Cannot join domain - "A remote procedure call (RPC) protocol error occured"

Here is the background

1.  Laptop is part of our domain at one point
2.  Laptop removed from domain and used standalone for a few months
3.  Hard drive replaced
4.  Clean install of XP Pro
5.  Laptop joined to domain and all is well
6.  Install Apps and nearly ready to deploy to user
7.  Out of the blue domain accounts get stuck at "Applying computer settings" when logging on
8. Further investigation indicates communication problems with Active Directory (AD) (i.e. when try to set security on a folder - cannot locate domain accounts)
9.  Remove laptop from domain
10. Try to rejoin to domain
11. Get error "The following error occured attempting to join the domain "<domain>": A remote procedure call (RPC) protocol error occured"
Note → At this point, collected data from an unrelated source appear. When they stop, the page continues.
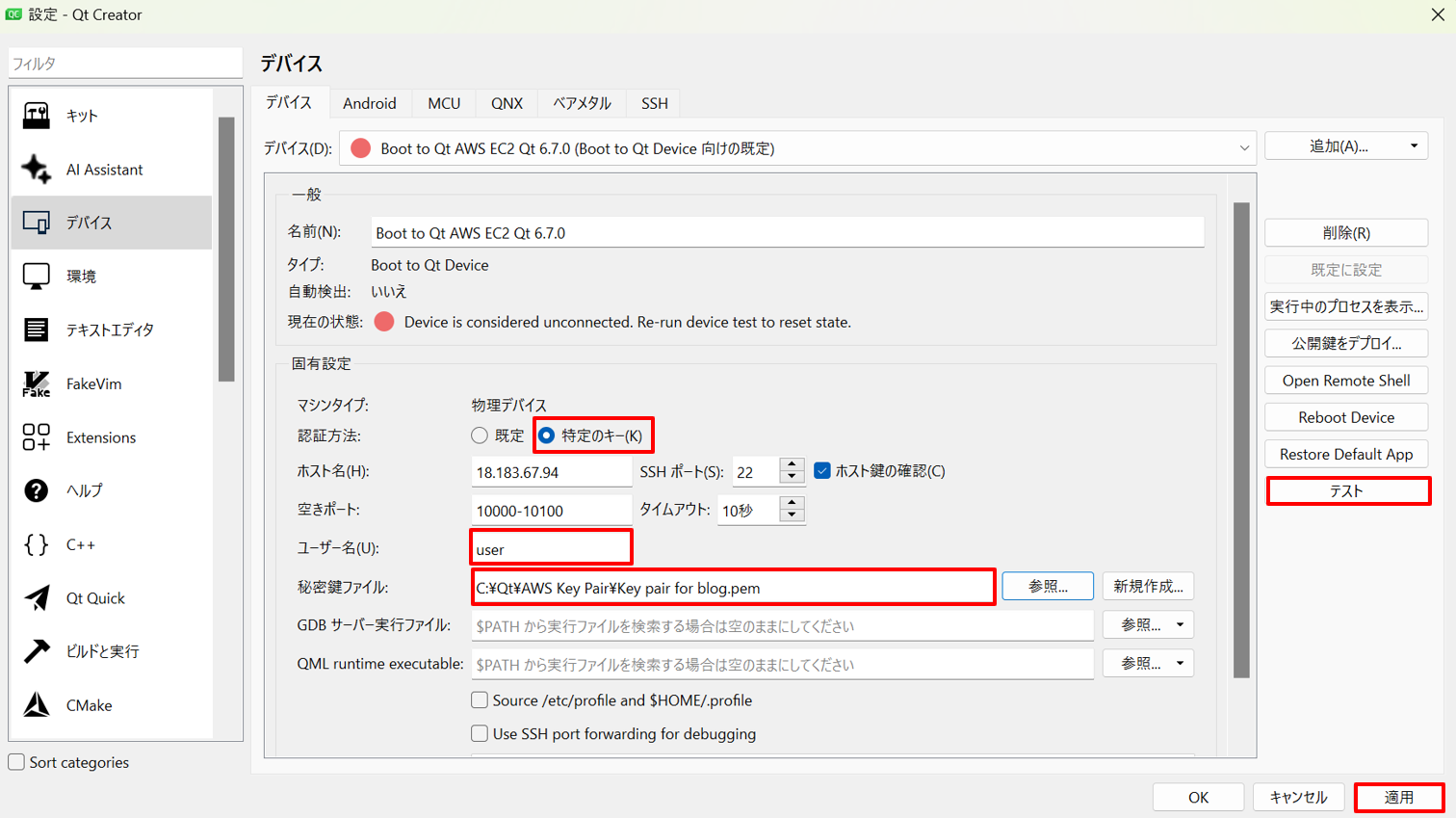The width and height of the screenshot is (1456, 818).
Task: Select the FakeVim icon in sidebar
Action: click(x=36, y=383)
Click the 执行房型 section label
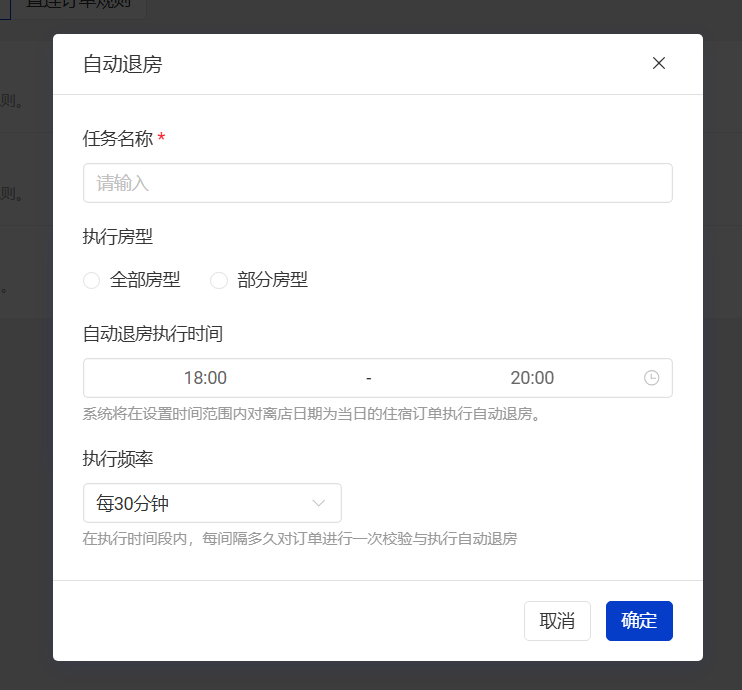 118,237
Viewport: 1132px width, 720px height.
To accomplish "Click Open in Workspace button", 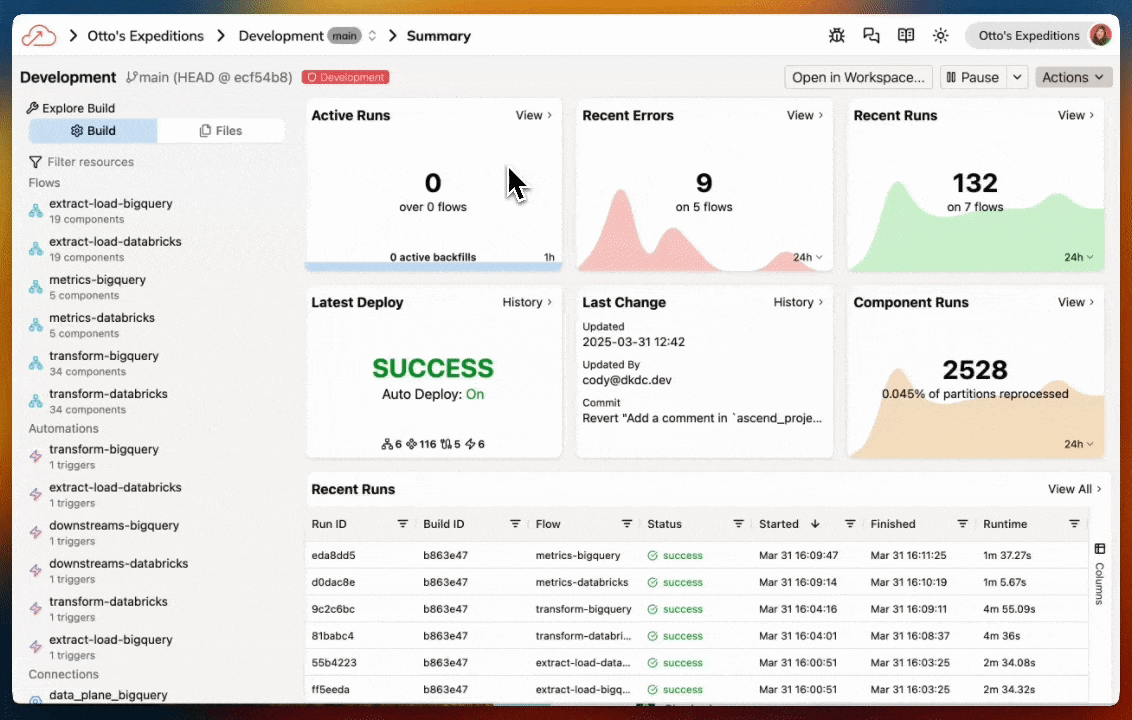I will (858, 77).
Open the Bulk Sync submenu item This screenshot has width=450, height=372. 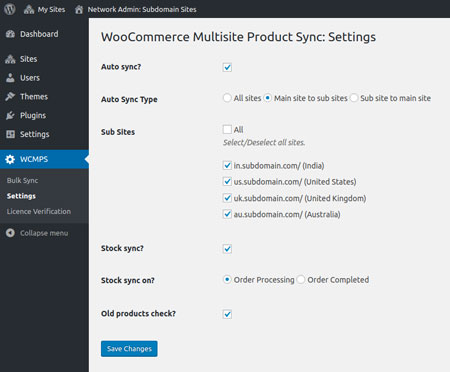pos(22,180)
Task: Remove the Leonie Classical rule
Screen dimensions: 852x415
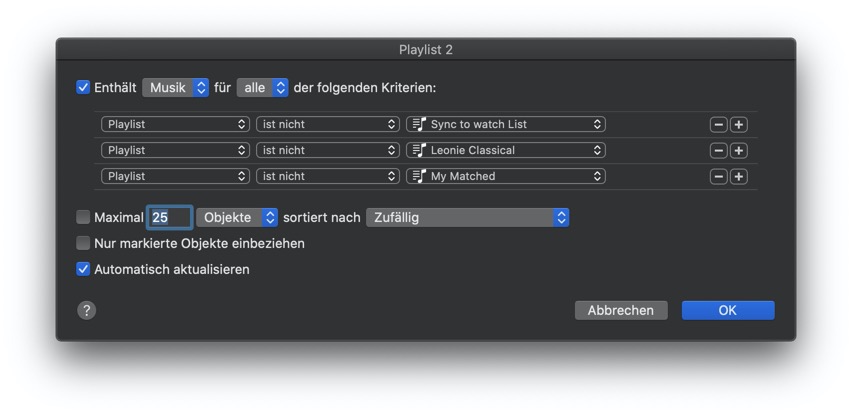Action: coord(718,151)
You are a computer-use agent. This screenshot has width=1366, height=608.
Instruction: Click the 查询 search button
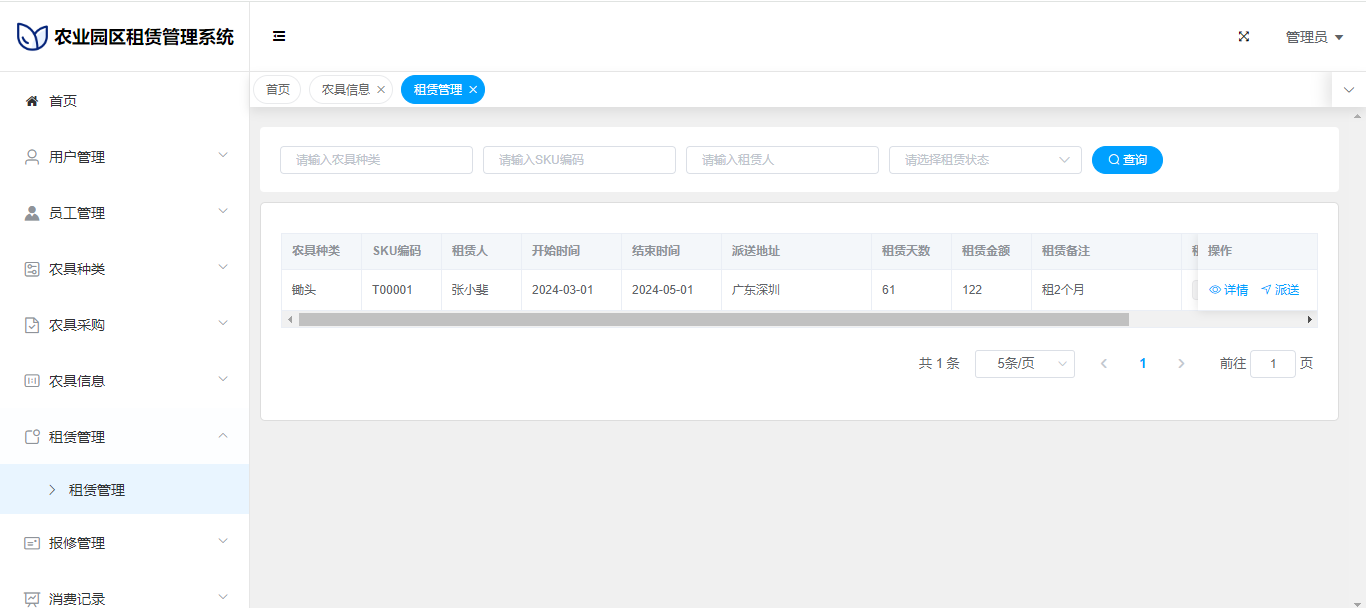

My first thought was that this must be a DNS issue, but I have investigated this and I don't think DNS is the problem. The system is pointed to AD for DNS and can ping the domain and DC's using hostnames.

Other interesting tidbits:
* I am able to join other systems to the domain without an problem
* I tried an repair install of XP - that did not fix the issue
* I have deleted all computer accounts from AD users and computers
* I have cleaned up all DNS records for laptop (i.e. deleting  records for old computer name)
* I have cleaned up WINS records for this laptop
* I have tried running dcdiag on this laptop but it also reports RPC errors
* When running dcdiag from others machines - no problems reported
* Using Windows Server 2003 for DHCP and DNS
* Running a 2003 Domain

Any ideas? This is driving me nuts!
Avatar of martin_babarik
Flag of Czechia image


as you provided very thorough problem description, there is not much left to ask, but anyway:
1. How about the physical network topology? Couldn't the RPC protocol be blocked by some network device?
2. Regarding the point no. 7 of your description, the problem seems to be definetly related to computer account. I'd try few things: can you rename the laptop and try to join the domain under different name? Another one:
Try to pre-stage the computer: create a new account for it, give it some new name and click "this is a managed computer". Then enter the computer's GUID (without dashes). Try to join now.
Please let me know if this helped.
Avatar of snubel



Thanks for the ideas.

* This laptop is on our LAN - no firewalls between it and the servers.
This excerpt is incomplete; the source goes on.